3. Quotations and Acceptance
All quotations provided by Weeman Solutions Ltd are valid for 30 days from the date of issue unless otherwise stated. A project does not commence until a written agreement (such as a proposal, Statement of Work, or engagement letter) has been signed or confirmed in writing by both parties.
4. Fees and Payment
Fees are set out in the relevant project agreement. Unless otherwise stated:
- Invoices are issued as agreed in the project scope (e.g. milestone-based or on completion)
- Payment is due within 14 days of invoice date
- Late payments may incur interest in accordance with the Late Payment of Commercial Debts (Interest) Act 1998
- We reserve the right to pause or suspend work on projects where invoices remain overdue
5. Intellectual Property
Unless otherwise agreed in writing:
- Upon receipt of full payment, the client owns the deliverables specific to their project (e.g. custom-built workflows, automation scripts, and configurations created for them)
- Weeman Solutions Ltd retains ownership of any pre-existing intellectual property, tools, frameworks, or methodologies used in the delivery of services
- We retain the right to use general knowledge, skills, and experience gained during the engagement for other projects
6. Confidentiality
Each party agrees to keep confidential any proprietary or sensitive information disclosed by the other party in connection with the engagement. This obligation does not apply to information that is publicly available, already known to the receiving party, or required to be disclosed by law.
Specific confidentiality obligations may be set out in a separate Non-Disclosure Agreement (NDA) where appropriate.
7. Client Responsibilities
To enable us to deliver effectively, clients agree to:
- Provide timely access to systems, data, and personnel required for the project
- Ensure that any data or content provided to us is lawfully obtained and does not infringe third-party rights
- Provide clear and timely feedback at agreed review points
- Ensure appropriate internal stakeholders are available throughout the project
Delays caused by failure to meet these responsibilities may affect the project timeline and may result in additional charges.
8. Limitation of Liability
To the fullest extent permitted by law:
- Our total liability in connection with any project shall not exceed the total fees paid by the client for that project
- We are not liable for any indirect, consequential, or special losses, including loss of profits, revenue, or business opportunity
- We do not warrant that automated systems or AI tools will be error-free or uninterrupted, and the client is responsible for testing and validating outputs in their own environment
Nothing in these terms limits or excludes liability for death or personal injury caused by our negligence, or for any other liability that cannot be excluded by law.

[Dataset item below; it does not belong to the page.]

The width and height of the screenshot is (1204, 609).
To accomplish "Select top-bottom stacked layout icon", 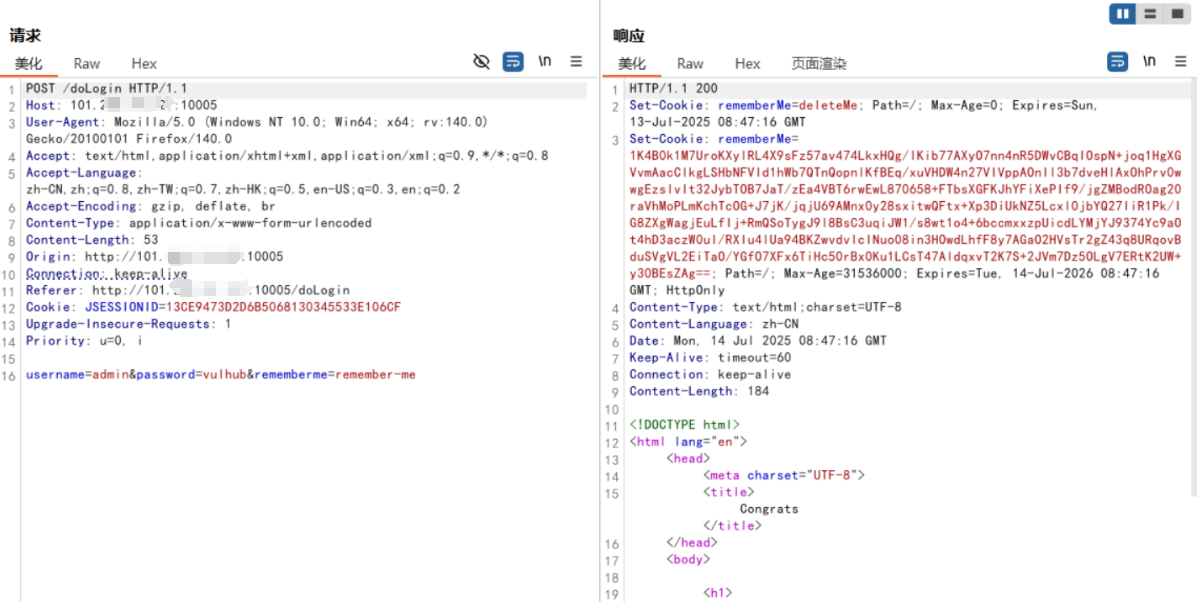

9. Third-Party Tools and Platforms
Many of our solutions integrate with or rely upon third-party platforms (such as AI APIs, cloud services, and SaaS tools). We are not responsible for changes, outages, pricing changes, or discontinuation of third-party services. Where such changes materially affect a client's solution, we will work with the client to identify alternatives.
10. Termination
Either party may terminate an engagement by providing written notice as specified in the project agreement. In the event of termination:
- The client remains liable for fees for work completed up to the termination date
- Any deliverables completed and paid for will be provided to the client
- Work in progress at the time of termination will be handled as agreed in the project agreement
11. Governing Law
These Terms of Service and any disputes arising from them are governed by the laws of England and Wales. Both parties submit to the exclusive jurisdiction of the courts of England and Wales.
12. Changes to These Terms
We may update these Terms of Service from time to time. Any changes will be posted on this page with an updated revision date. Continued use of our services after changes are posted constitutes acceptance of the revised terms.